Brief 1: In the collection entries, starting with the row that contains "I will coord(631,615)." and going on through the row that contains "point(1368,365)", what do those rows read like with "Where should I click to" swapped for "Where do I click to" and everything else left as it is?
Start Page
Yolanda and the Cows

An Immigrant's Journey to Georgia  
By Joe Kovac Jr.  / Originally published May 16, 2004 
A little Mexican girl rode into the United States in style, in a green Chevy Monte Carlo. The driver stopped at a restaurant near Los Angeles for what would be the girl's first taste of America: fried chicken and mashed potatoes. For a child who had survived most of her eight years on beans, hand-ground tortillas and the occasional nibble of heaven she called huevos eggs the idea of eating in an honest-to-goodness restaurant was more mythical than the borrowed birth certificate that had delivered her across the border.

The fried chicken and mashed potatoes would become one of the most memorable meals of her life. Not because the meal was delicious. It was anything but. The mashed potatoes tasted exactly like creek water. See, the little girl had traveled to California from a place where little girls know what creek water tastes like. How could a little girl forget that?

That same girl would grow up to open a restaurant of her own.Then another. And another. All in America. All in Middle Georgia.

But first she would help raise three younger sisters and two baby brothers. She would also have children of her own. Together they would ride a quarter-century-wide wave of immigration that would more than alter the complexion of big American cities.

They would saturate a nation at its roots, on its farms. They would ride down dark country roads to be knee deep in dew when dawn broke. They would be strangers in down-home places where folks claimed to know no strangers.

They would shove back against a frontier forged east-to-west and settle in backwoods burgs where the locals might not speak their language but still just might be cultured enough to know how smooth creek water tastes going down.

And the country folk would love their nachos.

* * *

The night the mashed potatoes reminded Yolanda Medina of root-flavored puddles in the creek beds back home, she had no idea how short-lived her stay in the United States would be.

Not that she cared. For all its shine and its places to eat, California in 1974 was no wonderland for a skinny 8-year-old whose father had come looking for work. It was not as though she and her brothers and sisters were somehow suddenly cleansed when they crossed the border.

After a few months, Yolanda's family went back to Mexico, traveling down the continent to the village of Santa Cruz, not far from Guadalajara, in the state of Jalisco. Santa Cruz was home.

Seven hundred miles southwest of San Antonio, it offered the no-electricity childhood Yolanda was used to. For the next four years, the Medinas lived there, near Yolanda's father's parents.

But when the crops were ready for harvest in the neighboring state of Michoacan, the family moved there and stayed with Yolanda's maternal grandparents. Yolanda ate better there. There was bread for breakfast. And hot chocolate. With such delicacies, she recalls, "You could consider yourself rich."

One time in Michoacan, back when she was 4, Yolanda's uncle handed her two pesos to go to the store and buy him cigarettes. Then an idea struck. She was sick of rice mixed with soupy beans and cheese for supper every night. So the girl who was "a little toothpick" slipped the pesos into her plastic shoes with little roses on them and made up a story. 

She whined to her uncle that some boy had taken her pesos.

"Oh, sweetie," he told her, "don't cry. Here, have another two pesos."

And off she walked, by herself, to a restaurant.
End Page
Brief 2: In the article about Yolanda, what meal was her first taste of America?
Start Records to use
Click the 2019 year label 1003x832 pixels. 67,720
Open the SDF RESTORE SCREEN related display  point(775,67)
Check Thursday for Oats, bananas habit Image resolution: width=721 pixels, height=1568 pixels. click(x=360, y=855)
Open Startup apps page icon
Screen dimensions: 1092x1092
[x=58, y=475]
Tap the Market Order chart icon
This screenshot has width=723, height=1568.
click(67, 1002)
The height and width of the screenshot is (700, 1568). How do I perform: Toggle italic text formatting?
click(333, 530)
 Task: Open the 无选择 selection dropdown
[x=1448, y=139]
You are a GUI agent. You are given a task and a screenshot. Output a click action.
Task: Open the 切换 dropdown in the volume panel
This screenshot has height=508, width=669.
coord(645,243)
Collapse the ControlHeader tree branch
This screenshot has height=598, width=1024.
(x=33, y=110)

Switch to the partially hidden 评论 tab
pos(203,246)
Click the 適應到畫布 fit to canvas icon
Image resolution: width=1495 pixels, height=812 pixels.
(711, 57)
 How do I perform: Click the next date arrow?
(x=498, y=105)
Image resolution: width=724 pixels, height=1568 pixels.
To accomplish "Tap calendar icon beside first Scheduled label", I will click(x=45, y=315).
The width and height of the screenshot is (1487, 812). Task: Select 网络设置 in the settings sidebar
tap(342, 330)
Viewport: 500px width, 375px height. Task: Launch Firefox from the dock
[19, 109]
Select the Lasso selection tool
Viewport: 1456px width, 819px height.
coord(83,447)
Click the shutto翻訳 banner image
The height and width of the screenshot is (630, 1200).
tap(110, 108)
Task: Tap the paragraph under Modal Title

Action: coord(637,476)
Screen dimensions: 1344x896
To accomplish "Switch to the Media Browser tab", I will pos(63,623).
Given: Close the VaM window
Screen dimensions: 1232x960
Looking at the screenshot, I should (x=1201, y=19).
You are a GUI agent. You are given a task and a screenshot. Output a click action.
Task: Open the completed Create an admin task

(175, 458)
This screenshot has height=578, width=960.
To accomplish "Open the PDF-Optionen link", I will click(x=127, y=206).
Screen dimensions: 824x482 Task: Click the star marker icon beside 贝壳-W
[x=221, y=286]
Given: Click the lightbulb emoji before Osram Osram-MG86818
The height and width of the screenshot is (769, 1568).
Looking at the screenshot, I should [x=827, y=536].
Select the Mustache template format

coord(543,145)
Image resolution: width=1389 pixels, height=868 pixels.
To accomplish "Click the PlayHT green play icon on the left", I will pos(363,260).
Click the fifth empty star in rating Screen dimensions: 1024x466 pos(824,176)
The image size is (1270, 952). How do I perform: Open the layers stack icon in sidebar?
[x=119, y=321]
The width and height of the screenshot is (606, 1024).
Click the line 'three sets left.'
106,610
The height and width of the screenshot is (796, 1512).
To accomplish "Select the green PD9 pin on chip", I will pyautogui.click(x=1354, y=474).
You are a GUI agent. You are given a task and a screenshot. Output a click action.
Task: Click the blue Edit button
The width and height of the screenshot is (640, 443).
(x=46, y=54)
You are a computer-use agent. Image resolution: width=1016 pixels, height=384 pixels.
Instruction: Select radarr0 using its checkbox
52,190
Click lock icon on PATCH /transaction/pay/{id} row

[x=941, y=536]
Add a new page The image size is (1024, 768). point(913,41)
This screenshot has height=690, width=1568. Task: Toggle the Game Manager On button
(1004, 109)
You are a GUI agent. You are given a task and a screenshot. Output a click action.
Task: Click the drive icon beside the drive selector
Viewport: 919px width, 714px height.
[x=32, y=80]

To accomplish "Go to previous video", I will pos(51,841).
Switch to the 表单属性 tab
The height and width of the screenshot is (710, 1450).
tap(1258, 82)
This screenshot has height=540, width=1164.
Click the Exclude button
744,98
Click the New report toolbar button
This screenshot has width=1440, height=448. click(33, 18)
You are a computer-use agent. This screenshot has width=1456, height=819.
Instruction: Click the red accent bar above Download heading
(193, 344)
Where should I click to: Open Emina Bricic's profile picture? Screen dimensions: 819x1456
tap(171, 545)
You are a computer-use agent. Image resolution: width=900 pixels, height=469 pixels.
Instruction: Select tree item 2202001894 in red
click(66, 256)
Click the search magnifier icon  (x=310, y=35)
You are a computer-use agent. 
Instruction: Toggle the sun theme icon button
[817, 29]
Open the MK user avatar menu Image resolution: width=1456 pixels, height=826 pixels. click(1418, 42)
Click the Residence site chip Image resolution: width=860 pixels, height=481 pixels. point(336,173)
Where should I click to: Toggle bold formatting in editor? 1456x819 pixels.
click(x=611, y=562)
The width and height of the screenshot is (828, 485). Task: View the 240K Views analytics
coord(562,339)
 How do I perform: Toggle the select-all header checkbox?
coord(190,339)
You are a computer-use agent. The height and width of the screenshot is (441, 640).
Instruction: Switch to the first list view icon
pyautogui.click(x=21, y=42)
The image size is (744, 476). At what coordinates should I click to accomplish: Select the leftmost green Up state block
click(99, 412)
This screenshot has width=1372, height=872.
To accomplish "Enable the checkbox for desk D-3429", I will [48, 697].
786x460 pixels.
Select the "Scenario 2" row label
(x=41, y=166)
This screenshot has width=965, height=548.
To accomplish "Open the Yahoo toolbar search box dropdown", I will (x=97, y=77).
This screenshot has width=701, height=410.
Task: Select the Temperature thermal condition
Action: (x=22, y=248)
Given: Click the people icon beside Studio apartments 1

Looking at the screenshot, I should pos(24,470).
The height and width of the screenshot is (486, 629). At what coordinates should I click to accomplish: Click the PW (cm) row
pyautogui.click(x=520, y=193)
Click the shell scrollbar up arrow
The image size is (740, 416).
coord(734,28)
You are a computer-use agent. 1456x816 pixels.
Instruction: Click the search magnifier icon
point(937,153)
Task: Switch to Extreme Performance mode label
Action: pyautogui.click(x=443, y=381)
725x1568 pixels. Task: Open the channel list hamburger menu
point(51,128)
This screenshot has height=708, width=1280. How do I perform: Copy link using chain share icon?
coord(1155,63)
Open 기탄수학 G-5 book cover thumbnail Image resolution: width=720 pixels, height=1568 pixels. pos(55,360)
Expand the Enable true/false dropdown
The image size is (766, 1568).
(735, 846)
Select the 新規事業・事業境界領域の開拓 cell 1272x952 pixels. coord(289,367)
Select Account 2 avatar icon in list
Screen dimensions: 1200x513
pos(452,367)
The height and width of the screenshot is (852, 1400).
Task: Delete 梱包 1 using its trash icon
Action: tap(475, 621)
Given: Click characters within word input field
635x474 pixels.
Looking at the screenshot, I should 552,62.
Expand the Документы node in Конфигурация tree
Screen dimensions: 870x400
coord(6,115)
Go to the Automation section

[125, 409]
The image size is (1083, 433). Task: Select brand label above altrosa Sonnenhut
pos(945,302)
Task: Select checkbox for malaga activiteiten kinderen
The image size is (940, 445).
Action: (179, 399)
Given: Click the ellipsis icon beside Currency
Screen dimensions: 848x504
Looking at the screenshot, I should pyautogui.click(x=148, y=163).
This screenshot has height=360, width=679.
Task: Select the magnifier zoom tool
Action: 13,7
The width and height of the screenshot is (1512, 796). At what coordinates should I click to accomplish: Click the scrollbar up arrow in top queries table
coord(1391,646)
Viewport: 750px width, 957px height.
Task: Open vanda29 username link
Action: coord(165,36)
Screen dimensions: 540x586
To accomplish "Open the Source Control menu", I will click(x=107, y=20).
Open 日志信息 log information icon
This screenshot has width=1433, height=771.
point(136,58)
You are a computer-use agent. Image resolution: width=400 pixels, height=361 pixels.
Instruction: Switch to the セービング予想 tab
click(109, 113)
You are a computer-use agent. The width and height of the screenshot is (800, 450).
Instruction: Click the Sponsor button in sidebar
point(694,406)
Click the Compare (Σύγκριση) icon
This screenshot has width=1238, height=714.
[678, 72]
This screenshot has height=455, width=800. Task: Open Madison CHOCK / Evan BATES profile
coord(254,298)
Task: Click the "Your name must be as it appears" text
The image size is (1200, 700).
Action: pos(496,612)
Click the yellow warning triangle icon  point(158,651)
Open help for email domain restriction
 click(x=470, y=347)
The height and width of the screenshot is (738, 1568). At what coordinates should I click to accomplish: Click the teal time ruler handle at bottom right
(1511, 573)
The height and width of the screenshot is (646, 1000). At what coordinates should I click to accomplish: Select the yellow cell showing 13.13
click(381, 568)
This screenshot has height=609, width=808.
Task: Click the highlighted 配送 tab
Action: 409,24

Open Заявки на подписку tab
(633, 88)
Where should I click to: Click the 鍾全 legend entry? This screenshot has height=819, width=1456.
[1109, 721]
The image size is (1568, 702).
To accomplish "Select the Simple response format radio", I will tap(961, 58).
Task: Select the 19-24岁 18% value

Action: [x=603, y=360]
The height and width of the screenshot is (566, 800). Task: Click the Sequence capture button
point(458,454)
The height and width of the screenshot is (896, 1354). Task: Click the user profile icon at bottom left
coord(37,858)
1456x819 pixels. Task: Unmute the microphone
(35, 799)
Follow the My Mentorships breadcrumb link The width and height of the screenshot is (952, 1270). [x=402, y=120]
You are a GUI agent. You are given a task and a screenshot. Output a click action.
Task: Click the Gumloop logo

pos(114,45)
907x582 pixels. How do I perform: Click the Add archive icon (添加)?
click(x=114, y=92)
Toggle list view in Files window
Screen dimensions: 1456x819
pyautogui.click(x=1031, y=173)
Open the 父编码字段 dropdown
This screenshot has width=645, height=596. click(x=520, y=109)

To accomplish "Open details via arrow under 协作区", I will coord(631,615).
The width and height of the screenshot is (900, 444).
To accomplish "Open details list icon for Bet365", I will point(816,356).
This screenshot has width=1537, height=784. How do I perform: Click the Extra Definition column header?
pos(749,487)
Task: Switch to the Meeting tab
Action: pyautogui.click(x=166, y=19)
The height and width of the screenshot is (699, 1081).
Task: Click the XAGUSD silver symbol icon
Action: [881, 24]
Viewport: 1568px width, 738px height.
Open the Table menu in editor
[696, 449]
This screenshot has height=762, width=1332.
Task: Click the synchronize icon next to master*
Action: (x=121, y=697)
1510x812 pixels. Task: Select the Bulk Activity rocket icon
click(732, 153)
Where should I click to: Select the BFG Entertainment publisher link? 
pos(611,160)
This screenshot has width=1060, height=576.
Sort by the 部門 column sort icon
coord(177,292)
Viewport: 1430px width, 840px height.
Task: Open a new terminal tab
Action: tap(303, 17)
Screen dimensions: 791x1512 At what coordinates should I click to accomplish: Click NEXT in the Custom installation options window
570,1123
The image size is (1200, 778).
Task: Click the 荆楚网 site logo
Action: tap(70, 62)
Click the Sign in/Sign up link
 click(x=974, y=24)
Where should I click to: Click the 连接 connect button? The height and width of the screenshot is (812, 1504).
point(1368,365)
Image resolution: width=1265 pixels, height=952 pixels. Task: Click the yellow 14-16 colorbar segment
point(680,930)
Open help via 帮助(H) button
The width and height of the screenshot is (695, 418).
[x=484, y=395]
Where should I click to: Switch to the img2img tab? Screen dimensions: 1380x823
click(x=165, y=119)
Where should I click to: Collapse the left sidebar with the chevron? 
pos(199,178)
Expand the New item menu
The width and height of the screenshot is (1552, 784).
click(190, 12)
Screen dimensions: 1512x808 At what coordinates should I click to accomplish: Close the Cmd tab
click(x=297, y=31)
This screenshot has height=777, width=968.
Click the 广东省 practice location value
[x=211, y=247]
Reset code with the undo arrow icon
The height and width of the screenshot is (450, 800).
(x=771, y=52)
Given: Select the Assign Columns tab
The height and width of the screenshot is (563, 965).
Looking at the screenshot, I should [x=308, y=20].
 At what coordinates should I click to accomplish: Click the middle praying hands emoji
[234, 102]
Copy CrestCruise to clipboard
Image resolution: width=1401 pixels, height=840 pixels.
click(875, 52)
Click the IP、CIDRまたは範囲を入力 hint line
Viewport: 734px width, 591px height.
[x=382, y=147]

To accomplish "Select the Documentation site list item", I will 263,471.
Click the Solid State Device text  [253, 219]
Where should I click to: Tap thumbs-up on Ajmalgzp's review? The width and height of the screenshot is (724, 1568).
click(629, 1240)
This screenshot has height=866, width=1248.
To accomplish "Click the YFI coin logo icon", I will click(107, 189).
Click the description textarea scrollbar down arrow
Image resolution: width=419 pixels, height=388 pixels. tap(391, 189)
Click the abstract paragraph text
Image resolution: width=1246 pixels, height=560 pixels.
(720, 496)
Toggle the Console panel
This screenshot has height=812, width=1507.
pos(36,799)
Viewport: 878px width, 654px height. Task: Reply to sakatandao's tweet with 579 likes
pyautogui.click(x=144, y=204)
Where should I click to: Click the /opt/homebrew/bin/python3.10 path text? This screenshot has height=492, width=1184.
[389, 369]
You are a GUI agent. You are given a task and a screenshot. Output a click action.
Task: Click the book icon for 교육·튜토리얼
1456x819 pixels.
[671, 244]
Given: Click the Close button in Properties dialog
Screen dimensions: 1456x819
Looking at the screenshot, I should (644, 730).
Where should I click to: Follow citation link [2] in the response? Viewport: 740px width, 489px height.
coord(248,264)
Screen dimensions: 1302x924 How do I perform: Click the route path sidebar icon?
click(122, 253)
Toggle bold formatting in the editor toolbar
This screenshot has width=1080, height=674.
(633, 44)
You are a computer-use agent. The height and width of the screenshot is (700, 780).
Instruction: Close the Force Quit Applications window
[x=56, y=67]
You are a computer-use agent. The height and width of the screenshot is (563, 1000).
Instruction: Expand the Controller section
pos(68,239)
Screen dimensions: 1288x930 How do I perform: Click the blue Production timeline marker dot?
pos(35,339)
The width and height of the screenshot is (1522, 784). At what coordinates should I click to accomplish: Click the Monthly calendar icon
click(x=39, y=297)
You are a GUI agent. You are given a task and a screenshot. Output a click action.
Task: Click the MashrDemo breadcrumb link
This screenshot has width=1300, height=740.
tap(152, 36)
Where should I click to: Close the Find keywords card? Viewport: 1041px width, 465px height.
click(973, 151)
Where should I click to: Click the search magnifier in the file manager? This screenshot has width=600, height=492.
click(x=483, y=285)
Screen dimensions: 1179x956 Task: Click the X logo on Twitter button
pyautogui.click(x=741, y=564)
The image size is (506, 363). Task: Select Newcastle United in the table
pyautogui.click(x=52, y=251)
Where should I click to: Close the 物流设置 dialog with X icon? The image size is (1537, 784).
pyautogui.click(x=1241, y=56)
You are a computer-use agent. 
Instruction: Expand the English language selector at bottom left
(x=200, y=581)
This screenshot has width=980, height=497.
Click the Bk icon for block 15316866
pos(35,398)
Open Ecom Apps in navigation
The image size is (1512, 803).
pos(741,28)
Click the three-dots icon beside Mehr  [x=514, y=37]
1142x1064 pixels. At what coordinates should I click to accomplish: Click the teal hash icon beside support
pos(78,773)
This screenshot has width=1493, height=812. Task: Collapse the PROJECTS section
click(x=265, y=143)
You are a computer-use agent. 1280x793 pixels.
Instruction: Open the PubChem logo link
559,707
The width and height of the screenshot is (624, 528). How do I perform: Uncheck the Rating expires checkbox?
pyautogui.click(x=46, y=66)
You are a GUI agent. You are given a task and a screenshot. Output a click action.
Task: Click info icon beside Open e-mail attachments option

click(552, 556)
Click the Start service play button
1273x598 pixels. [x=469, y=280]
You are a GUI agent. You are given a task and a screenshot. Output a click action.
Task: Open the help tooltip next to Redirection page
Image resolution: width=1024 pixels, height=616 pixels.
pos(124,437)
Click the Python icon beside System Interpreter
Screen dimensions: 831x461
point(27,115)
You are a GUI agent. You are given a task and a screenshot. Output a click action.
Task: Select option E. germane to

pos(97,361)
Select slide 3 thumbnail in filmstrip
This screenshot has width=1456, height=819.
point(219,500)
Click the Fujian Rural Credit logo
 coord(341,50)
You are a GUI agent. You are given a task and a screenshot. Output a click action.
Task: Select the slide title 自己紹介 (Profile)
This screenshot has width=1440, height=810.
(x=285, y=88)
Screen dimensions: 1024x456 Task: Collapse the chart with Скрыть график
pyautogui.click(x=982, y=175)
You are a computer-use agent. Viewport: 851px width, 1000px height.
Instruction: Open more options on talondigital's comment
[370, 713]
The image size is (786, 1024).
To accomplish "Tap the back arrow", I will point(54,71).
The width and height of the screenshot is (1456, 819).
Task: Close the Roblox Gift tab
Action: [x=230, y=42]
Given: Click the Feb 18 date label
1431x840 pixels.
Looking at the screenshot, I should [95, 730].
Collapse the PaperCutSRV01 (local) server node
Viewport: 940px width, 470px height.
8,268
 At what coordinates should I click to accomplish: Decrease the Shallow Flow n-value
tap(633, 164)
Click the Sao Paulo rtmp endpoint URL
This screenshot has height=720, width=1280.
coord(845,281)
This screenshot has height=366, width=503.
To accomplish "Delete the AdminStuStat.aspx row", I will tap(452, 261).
End Records to use
Correct result 1:
To accomplish "Open details via arrow under 协作区", I will coord(631,615).
The width and height of the screenshot is (900, 444).
To accomplish "Open details list icon for Bet365", I will point(816,356).
This screenshot has width=1537, height=784. How do I perform: Click the Extra Definition column header?
pos(749,487)
Task: Switch to the Meeting tab
Action: pyautogui.click(x=166, y=19)
The height and width of the screenshot is (699, 1081).
Task: Click the XAGUSD silver symbol icon
Action: [881, 24]
Viewport: 1568px width, 738px height.
Open the Table menu in editor
[696, 449]
This screenshot has height=762, width=1332.
Task: Click the synchronize icon next to master*
Action: (x=121, y=697)
1510x812 pixels. Task: Select the Bulk Activity rocket icon
click(732, 153)
Where do I click to: Select the BFG Entertainment publisher link? 
pos(611,160)
This screenshot has width=1060, height=576.
Sort by the 部門 column sort icon
coord(177,292)
Viewport: 1430px width, 840px height.
Task: Open a new terminal tab
Action: tap(303, 17)
Screen dimensions: 791x1512 At what coordinates should I click to accomplish: Click NEXT in the Custom installation options window
570,1123
The image size is (1200, 778).
Task: Click the 荆楚网 site logo
Action: tap(70, 62)
Click the Sign in/Sign up link
 click(x=974, y=24)
Where do I click to: Click the 连接 connect button? The height and width of the screenshot is (812, 1504).
point(1368,365)

Correct result 2: Fried chicken and mashed potatoes.